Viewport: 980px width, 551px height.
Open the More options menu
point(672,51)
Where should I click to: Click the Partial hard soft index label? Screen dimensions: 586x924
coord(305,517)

__Brief__:
Return, exactly and without additions, the lines that run from the one containing "Where should I" to the end of the material above.

__Exercise answer__:
Where should I click to: Click the Partial hard soft index label? Screen dimensions: 586x924
coord(305,517)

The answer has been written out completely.